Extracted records
━━━━━━━━━━━━━━━━
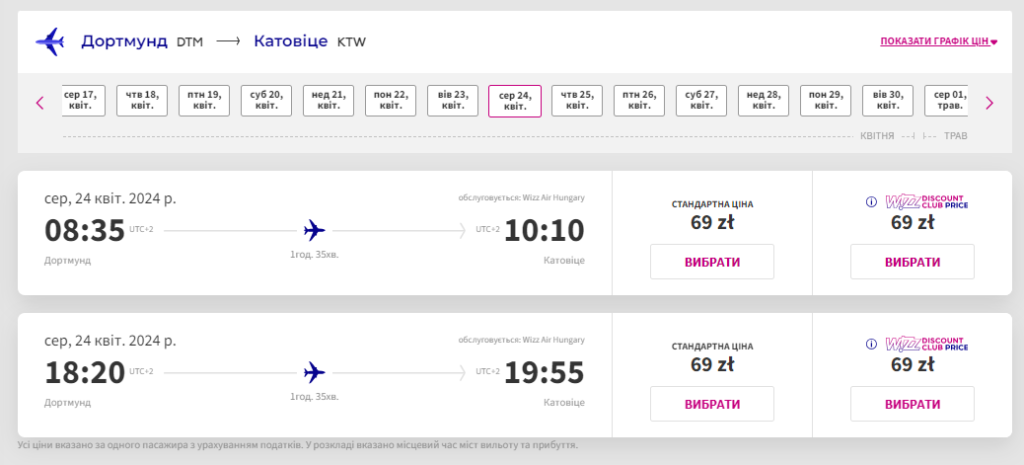1024x465 pixels.
Task: Click info icon on 18:20 flight discount price
Action: [x=871, y=344]
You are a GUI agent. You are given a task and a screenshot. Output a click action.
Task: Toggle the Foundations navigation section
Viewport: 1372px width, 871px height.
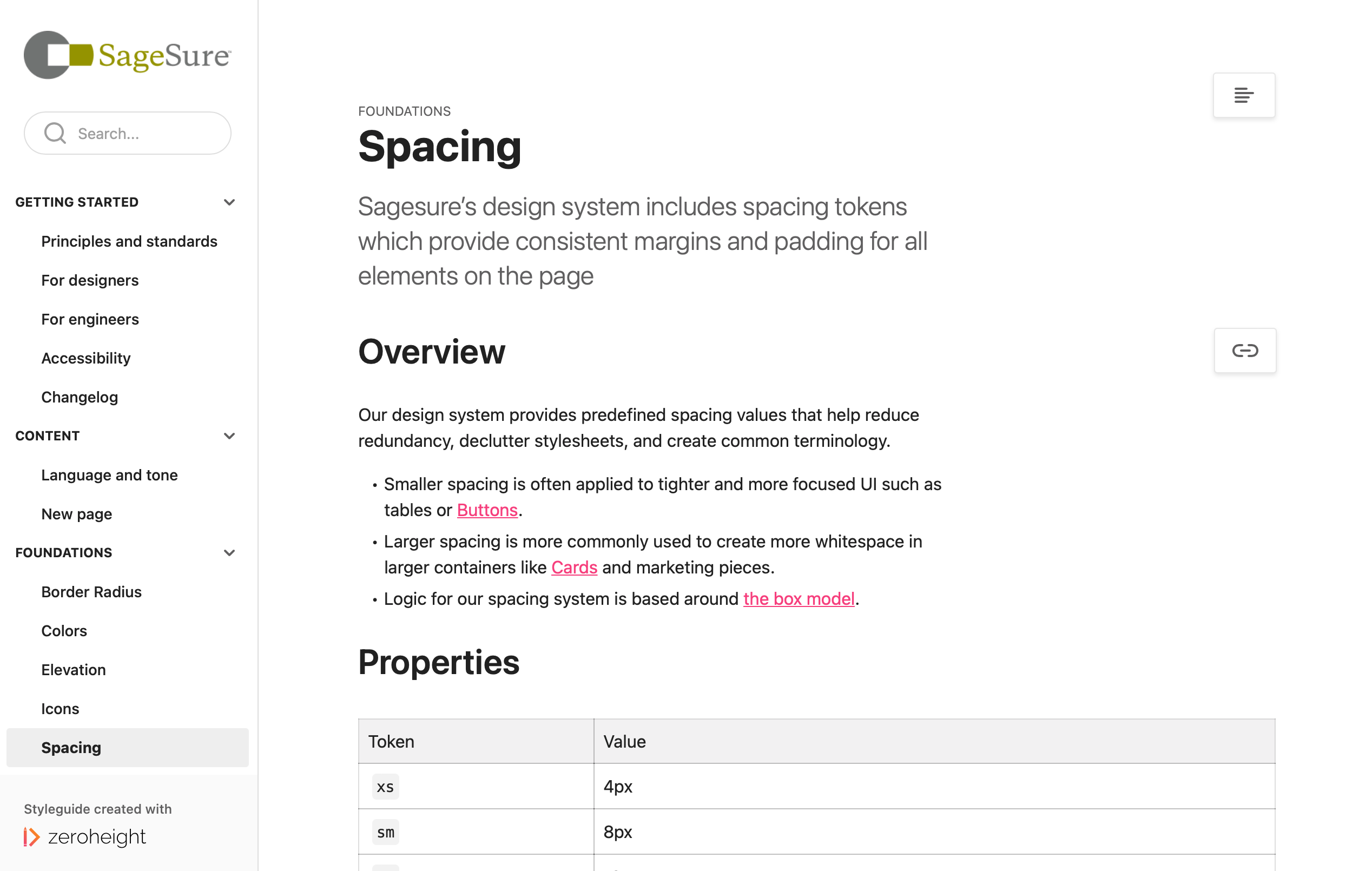228,553
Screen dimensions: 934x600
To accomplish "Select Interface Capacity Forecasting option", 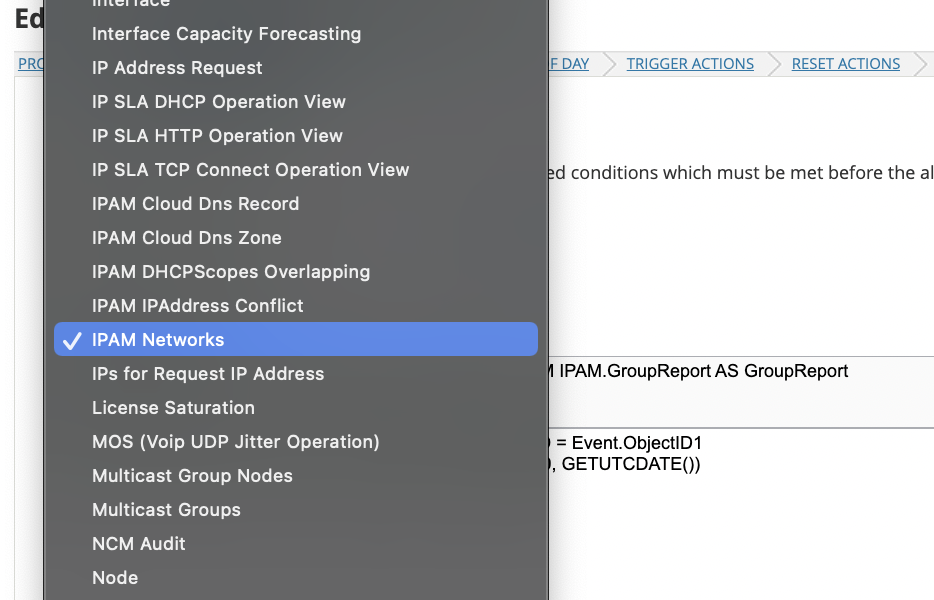I will pyautogui.click(x=226, y=34).
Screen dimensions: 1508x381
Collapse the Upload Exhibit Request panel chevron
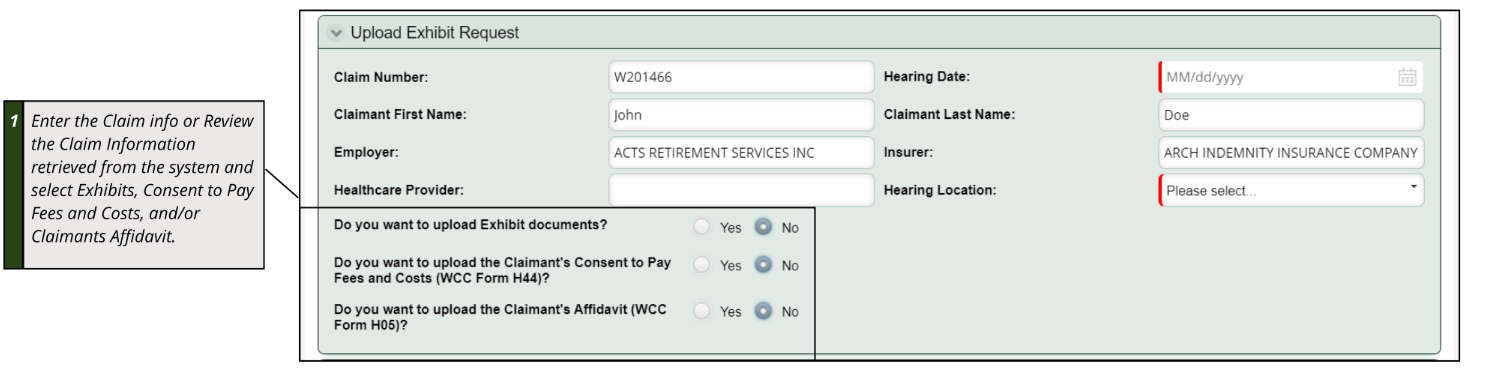click(x=335, y=33)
━━━━━━━━━━━━━━━━
(Directions) Check each line above for the word "dimensions" and give the number of lines that have it, nothing else.

(Response below) 2